This article describes a method for creating a skin infection model using lamb skin biopsies. The process involves wounding the skin samples and introducing pathogenic bacteria to study infection dynamics.
Take a pre-sterilized skin biopsy section obtained from a lamb's forehead in an antibiotic-free medium.
The section comprises an outer epidermis and an underlying dermis layer.
Remove the medium and use a buffer to wash the section.
Make a circular cut in the section and remove the top layer. This breaks the barrier, generating a wound bed in the skin.
Transfer the wounded sections onto a permeable membrane insert in a multiwell plate containing an antibiotic-free medium.
Introduce a suspension of pathogenic bacteria onto the wound bed and incubate.
During incubation, the wound bed provides a tissue surface for bacterial attachment and the nutrients to support bacterial growth.
This allows the multiplication and spreading of the bacteria across the wound bed, establishing an infection.
To infect the skin sample, prepare a fresh 24-well plate with 400 microliters of pre-warmed antibiotic-free media, and add the 24-well inserts using sterile forceps. Remove the media from the skin samples, wash them with 500 microliters of sterile PBS, and remove the wash.
Use sterile forceps to gently hold the sample to the bottom of the well. Use a 4-millimeter punch biopsy to pierce through the skin sample to a rough depth of 1 to 2 millimeters, and make a central wound flap. Then, use a number 15 blade scalpel and sterile-toothed Allis tissue forceps to remove the top layer of the wound flap.
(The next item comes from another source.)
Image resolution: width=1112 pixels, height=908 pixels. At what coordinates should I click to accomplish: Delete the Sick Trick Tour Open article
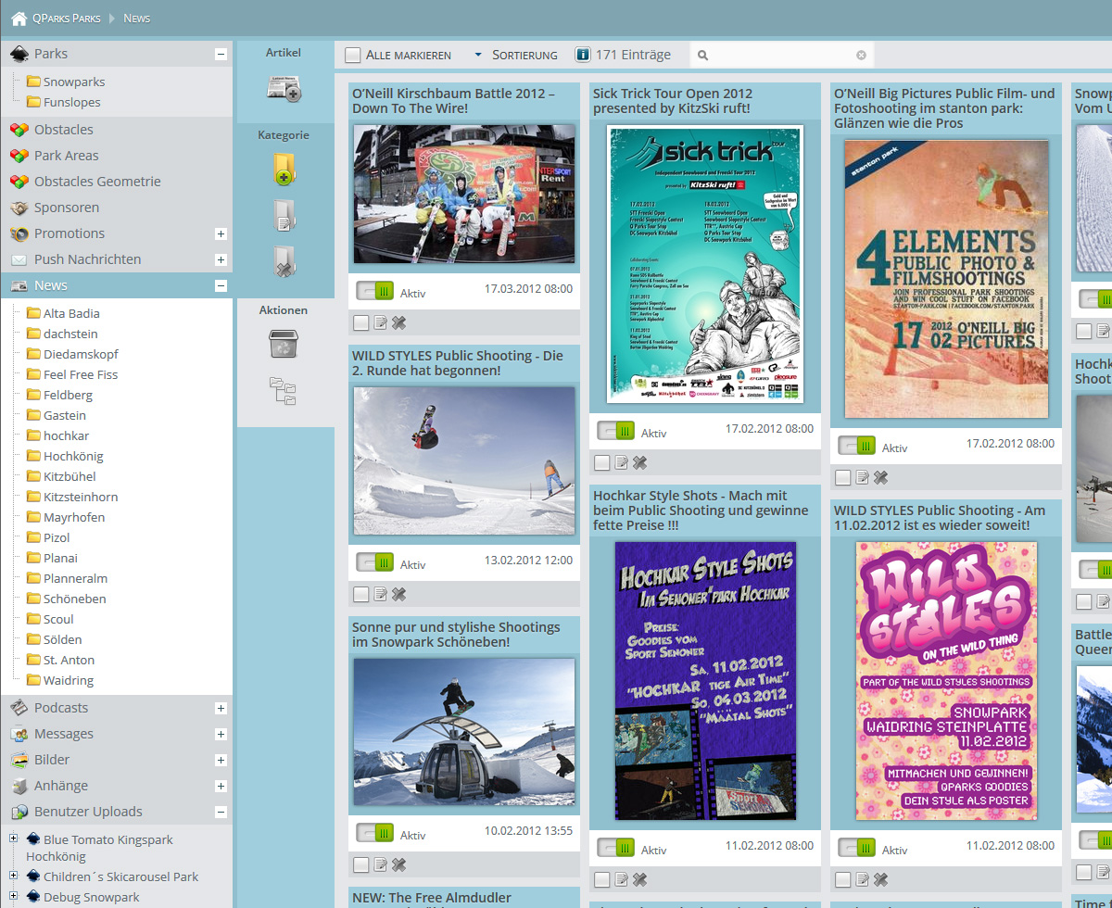tap(639, 462)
Once all the samples have been wounded, transfer them to the 24-well inserts using sterile forceps. Pipette 15 microliters of the bacterial inoculum into the wound bed before incubating for 24 hours at 37 degrees Celsius in a humidified tissue incubator. For longer incubation periods, remove the media, replace it with fresh media every 24 hours, and incubate the plates under the same conditions.